Appendix: Python Virtual Environments – the Extremely Condensed Version:
Here are the commands to create, manage and use python virtual environments:
| Command | Remarks | Function |
| python3 -m venv my-virtual-env | my-virtual-env is a freely chosen name for the environment and will create a folder of this name. Add the option –system-site-packages if you want modules that were installed via system packet manager to be available in the virtual environment |
This creates a virtual environment – needed once |
| . ./my-virtual-env/bin/activate | Your shell prompt will change to (my-virtual-env) $ | Switch to this virtual environment – needed whenever you modify the environment or want to run python in this environment. |
| pip install pymbtiles | (when within the activated environment) | Installs libraries and modules into the virtual environment.
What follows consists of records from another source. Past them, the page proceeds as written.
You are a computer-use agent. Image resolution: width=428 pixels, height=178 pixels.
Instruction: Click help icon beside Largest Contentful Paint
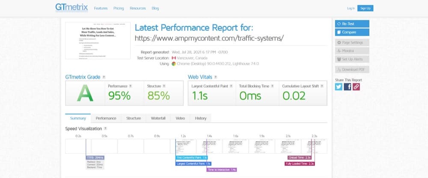(x=232, y=86)
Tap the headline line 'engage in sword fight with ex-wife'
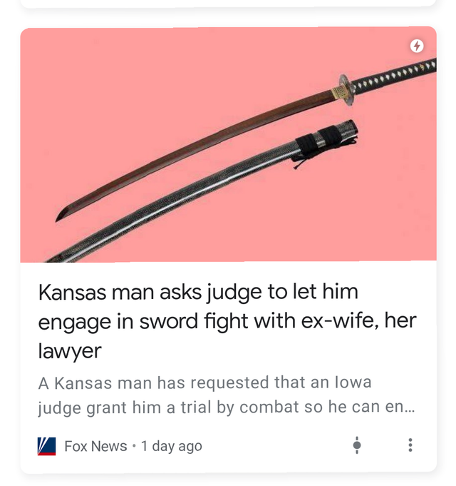 227,321
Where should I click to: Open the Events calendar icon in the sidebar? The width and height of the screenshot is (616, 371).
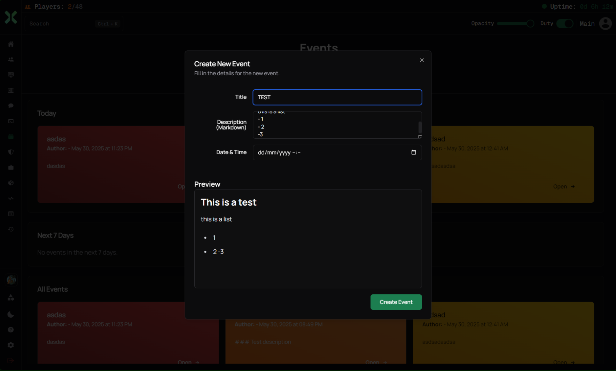(x=11, y=137)
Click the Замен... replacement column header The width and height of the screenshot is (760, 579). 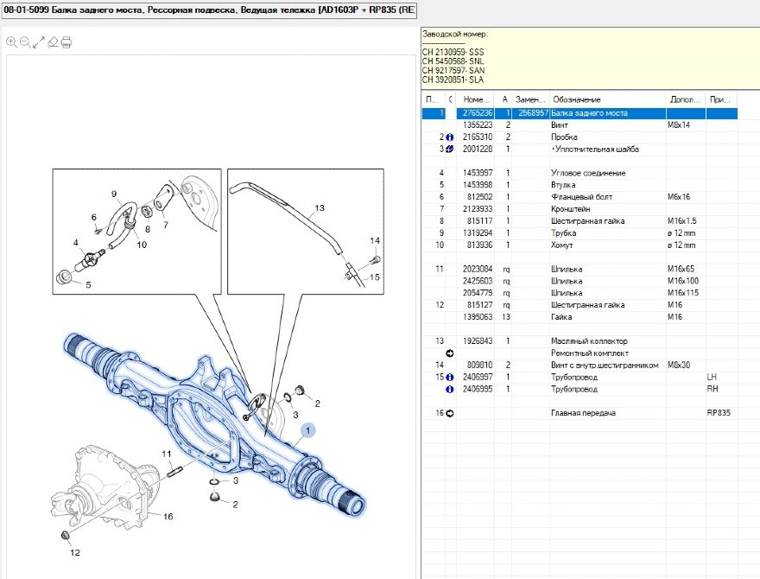pos(529,100)
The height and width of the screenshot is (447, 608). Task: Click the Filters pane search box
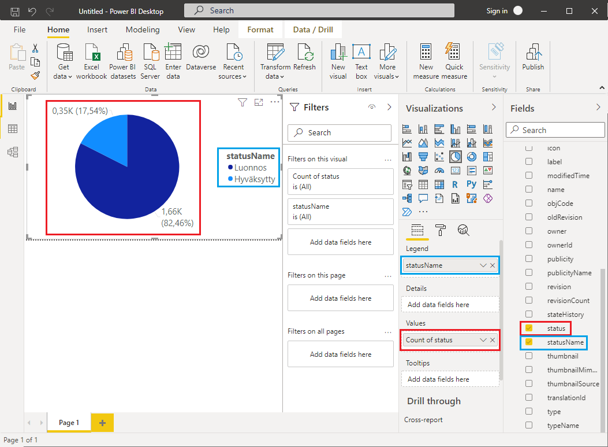point(339,132)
Needed once for each install. |
| python3 | (when within the activated environment) | Starts the python interpreter within the environment. |
| deactivate | Your shell prompt will change back to $ | Leave the virtual environment |
| ./my-virtual-env/bin/python3 | This will run a python interpreter in the virtual environment without first activating it |
If you installed all other python modules via your system packet manager, e.g., apt install …, they are not available in your virtual environment by default, unless you used the option –system-site-packages. If you want to change this, edit ./my-virtual-env/pyvenv.cfg – modify the line
include-system-site-packages = true
True means access is given, false it is not.